[Stored items]
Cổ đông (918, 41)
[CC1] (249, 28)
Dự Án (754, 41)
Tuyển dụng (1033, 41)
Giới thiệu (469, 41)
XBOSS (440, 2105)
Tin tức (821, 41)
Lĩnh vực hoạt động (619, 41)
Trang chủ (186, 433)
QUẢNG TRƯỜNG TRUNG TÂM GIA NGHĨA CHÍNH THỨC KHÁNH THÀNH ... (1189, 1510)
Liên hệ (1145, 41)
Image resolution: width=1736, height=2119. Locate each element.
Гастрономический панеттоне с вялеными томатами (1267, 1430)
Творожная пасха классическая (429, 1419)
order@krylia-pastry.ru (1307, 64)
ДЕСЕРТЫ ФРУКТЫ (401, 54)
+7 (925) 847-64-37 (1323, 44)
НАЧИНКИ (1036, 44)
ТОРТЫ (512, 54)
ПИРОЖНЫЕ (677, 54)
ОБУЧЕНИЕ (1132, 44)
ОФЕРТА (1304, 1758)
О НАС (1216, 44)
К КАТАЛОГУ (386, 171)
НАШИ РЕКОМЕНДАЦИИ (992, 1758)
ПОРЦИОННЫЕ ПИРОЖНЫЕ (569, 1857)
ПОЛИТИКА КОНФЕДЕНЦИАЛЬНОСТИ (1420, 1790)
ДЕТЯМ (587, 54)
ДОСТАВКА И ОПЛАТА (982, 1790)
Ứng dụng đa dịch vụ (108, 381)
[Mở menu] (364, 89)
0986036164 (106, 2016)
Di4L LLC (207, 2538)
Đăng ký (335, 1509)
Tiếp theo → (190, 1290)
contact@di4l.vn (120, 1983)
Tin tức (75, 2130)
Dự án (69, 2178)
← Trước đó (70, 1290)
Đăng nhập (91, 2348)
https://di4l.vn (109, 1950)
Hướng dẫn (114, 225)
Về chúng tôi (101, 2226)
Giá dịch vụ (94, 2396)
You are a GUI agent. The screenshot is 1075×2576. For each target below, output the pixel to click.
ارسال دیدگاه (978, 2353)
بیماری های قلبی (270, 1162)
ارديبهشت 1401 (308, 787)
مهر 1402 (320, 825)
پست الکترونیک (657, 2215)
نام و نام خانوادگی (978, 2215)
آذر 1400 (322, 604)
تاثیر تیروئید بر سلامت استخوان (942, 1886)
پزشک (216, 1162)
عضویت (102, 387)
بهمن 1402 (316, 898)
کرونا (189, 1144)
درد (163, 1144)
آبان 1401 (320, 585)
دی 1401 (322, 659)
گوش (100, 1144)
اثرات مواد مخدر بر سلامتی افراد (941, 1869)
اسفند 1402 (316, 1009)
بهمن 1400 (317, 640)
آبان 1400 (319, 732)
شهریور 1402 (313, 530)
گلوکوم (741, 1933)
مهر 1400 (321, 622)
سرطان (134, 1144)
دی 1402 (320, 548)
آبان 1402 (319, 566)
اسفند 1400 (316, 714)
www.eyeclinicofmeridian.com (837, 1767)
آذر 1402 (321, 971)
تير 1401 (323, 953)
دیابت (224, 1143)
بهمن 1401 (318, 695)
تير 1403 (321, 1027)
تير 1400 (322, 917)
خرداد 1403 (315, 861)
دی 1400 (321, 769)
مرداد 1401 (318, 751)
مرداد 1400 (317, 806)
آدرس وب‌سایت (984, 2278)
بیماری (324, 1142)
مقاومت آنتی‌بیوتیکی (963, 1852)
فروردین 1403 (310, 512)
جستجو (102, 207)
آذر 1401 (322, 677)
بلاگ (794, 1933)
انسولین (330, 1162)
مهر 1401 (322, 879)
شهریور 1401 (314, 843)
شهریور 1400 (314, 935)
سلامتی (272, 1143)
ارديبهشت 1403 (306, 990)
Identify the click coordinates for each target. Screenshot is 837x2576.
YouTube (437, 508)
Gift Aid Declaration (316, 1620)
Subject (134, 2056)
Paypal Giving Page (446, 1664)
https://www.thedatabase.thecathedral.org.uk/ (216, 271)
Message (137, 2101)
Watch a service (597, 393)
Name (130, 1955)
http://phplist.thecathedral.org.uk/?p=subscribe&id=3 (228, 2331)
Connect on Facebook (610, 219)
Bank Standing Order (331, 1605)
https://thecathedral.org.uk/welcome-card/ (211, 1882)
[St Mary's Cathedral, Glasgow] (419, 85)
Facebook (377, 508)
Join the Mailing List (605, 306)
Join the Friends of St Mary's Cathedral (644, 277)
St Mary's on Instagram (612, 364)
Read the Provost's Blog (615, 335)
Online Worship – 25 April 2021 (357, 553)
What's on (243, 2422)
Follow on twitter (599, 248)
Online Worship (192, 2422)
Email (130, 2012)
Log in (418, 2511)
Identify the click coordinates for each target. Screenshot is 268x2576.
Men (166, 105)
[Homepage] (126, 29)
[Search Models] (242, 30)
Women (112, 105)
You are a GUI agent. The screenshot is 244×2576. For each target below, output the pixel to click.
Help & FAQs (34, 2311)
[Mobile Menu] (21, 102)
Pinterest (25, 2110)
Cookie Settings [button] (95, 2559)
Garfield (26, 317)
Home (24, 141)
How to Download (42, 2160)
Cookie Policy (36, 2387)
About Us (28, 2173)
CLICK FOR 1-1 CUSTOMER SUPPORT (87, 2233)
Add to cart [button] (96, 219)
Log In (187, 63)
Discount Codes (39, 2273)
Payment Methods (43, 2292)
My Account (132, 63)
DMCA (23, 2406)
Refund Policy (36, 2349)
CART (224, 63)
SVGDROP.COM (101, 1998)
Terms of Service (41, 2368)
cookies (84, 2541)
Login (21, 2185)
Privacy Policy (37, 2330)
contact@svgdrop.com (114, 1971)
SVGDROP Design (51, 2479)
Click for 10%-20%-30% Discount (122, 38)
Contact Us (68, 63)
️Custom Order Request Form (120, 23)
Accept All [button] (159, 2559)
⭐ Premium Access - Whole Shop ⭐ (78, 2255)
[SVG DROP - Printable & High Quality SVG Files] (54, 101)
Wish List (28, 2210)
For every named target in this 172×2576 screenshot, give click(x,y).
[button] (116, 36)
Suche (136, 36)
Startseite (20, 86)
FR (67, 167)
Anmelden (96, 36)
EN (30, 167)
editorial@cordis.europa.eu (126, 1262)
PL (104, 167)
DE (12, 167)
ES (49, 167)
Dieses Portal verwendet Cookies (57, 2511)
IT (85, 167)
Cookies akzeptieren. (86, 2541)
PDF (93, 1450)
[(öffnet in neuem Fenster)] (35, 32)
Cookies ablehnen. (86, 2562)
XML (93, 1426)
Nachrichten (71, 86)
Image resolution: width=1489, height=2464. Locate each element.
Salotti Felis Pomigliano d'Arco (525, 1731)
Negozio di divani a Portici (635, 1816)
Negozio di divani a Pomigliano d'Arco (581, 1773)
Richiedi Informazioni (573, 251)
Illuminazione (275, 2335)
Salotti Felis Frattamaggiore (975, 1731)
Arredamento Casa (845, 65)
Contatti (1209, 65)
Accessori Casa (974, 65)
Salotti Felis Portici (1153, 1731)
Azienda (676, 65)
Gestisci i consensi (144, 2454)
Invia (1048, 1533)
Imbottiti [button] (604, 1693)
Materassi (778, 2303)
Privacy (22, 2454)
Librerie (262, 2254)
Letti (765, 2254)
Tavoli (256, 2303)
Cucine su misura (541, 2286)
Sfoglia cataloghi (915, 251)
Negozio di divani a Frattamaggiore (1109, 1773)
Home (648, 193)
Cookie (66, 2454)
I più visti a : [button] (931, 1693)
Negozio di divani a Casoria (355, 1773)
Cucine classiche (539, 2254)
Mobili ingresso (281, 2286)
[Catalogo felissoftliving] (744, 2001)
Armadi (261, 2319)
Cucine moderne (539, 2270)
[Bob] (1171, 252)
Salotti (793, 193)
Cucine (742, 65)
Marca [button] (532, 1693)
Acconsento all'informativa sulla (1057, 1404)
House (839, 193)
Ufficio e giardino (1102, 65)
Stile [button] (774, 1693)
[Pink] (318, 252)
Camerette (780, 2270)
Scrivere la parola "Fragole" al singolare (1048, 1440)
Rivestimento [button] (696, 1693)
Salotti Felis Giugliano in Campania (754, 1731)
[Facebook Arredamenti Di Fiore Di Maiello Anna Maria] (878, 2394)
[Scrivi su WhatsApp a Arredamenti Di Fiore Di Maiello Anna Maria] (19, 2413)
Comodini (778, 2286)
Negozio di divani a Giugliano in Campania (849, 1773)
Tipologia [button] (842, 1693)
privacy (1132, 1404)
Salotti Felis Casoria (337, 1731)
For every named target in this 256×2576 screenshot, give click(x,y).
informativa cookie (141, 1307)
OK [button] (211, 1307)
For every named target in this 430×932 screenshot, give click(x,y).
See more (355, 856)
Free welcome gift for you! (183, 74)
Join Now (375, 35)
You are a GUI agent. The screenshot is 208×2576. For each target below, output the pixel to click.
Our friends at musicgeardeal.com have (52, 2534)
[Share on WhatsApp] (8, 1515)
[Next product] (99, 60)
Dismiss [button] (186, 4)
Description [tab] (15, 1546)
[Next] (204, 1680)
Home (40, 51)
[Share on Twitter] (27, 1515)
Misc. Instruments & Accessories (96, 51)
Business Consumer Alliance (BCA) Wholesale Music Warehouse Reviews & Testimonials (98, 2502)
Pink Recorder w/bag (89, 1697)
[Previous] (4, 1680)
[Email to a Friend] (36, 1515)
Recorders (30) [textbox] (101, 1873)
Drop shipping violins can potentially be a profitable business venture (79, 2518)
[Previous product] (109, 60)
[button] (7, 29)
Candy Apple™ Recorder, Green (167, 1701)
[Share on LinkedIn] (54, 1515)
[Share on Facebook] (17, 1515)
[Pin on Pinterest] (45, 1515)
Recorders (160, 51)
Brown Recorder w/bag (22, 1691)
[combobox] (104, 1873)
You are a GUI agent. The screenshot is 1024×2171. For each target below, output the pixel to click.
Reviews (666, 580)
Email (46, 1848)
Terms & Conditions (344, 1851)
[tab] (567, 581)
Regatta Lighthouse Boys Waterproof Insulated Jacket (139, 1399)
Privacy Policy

> TASK INSTRUCTIONS
Nothing should appear in the answer except the lines above from the line with "Women (112, 105)" through the line with "Letti (765, 2254)", both included, written out exactly.

> EXERCISE RESULT
Women (112, 105)
You are a GUI agent. The screenshot is 244×2576. For each target below, output the pixel to click.
Help & FAQs (34, 2311)
[Mobile Menu] (21, 102)
Pinterest (25, 2110)
Cookie Settings [button] (95, 2559)
Garfield (26, 317)
Home (24, 141)
How to Download (42, 2160)
Cookie Policy (36, 2387)
About Us (28, 2173)
CLICK FOR 1-1 CUSTOMER SUPPORT (87, 2233)
Add to cart [button] (96, 219)
Log In (187, 63)
Discount Codes (39, 2273)
Payment Methods (43, 2292)
My Account (132, 63)
DMCA (23, 2406)
Refund Policy (36, 2349)
CART (224, 63)
SVGDROP.COM (101, 1998)
Terms of Service (41, 2368)
cookies (84, 2541)
Login (21, 2185)
Privacy Policy (37, 2330)
contact@svgdrop.com (114, 1971)
SVGDROP Design (51, 2479)
Click for 10%-20%-30% Discount (122, 38)
Contact Us (68, 63)
️Custom Order Request Form (120, 23)
Accept All [button] (159, 2559)
⭐ Premium Access - Whole Shop ⭐ (78, 2255)
[SVG DROP - Printable & High Quality SVG Files] (54, 101)
Wish List (28, 2210)
For every named target in this 172×2576 screenshot, give click(x,y).
[button] (116, 36)
Suche (136, 36)
Startseite (20, 86)
FR (67, 167)
Anmelden (96, 36)
EN (30, 167)
editorial@cordis.europa.eu (126, 1262)
PL (104, 167)
DE (12, 167)
ES (49, 167)
Dieses Portal verwendet Cookies (57, 2511)
IT (85, 167)
Cookies akzeptieren. (86, 2541)
PDF (93, 1450)
[(öffnet in neuem Fenster)] (35, 32)
Cookies ablehnen. (86, 2562)
XML (93, 1426)
Nachrichten (71, 86)
Image resolution: width=1489, height=2464. Locate each element.
Salotti Felis Pomigliano d'Arco (525, 1731)
Negozio di divani a Portici (635, 1816)
Negozio di divani a Pomigliano d'Arco (581, 1773)
Richiedi Informazioni (573, 251)
Illuminazione (275, 2335)
Salotti Felis Frattamaggiore (975, 1731)
Arredamento Casa (845, 65)
Contatti (1209, 65)
Accessori Casa (974, 65)
Salotti Felis Portici (1153, 1731)
Azienda (676, 65)
Gestisci i consensi (144, 2454)
Invia (1048, 1533)
Imbottiti [button] (604, 1693)
Materassi (778, 2303)
Privacy (22, 2454)
Librerie (262, 2254)
Letti (765, 2254)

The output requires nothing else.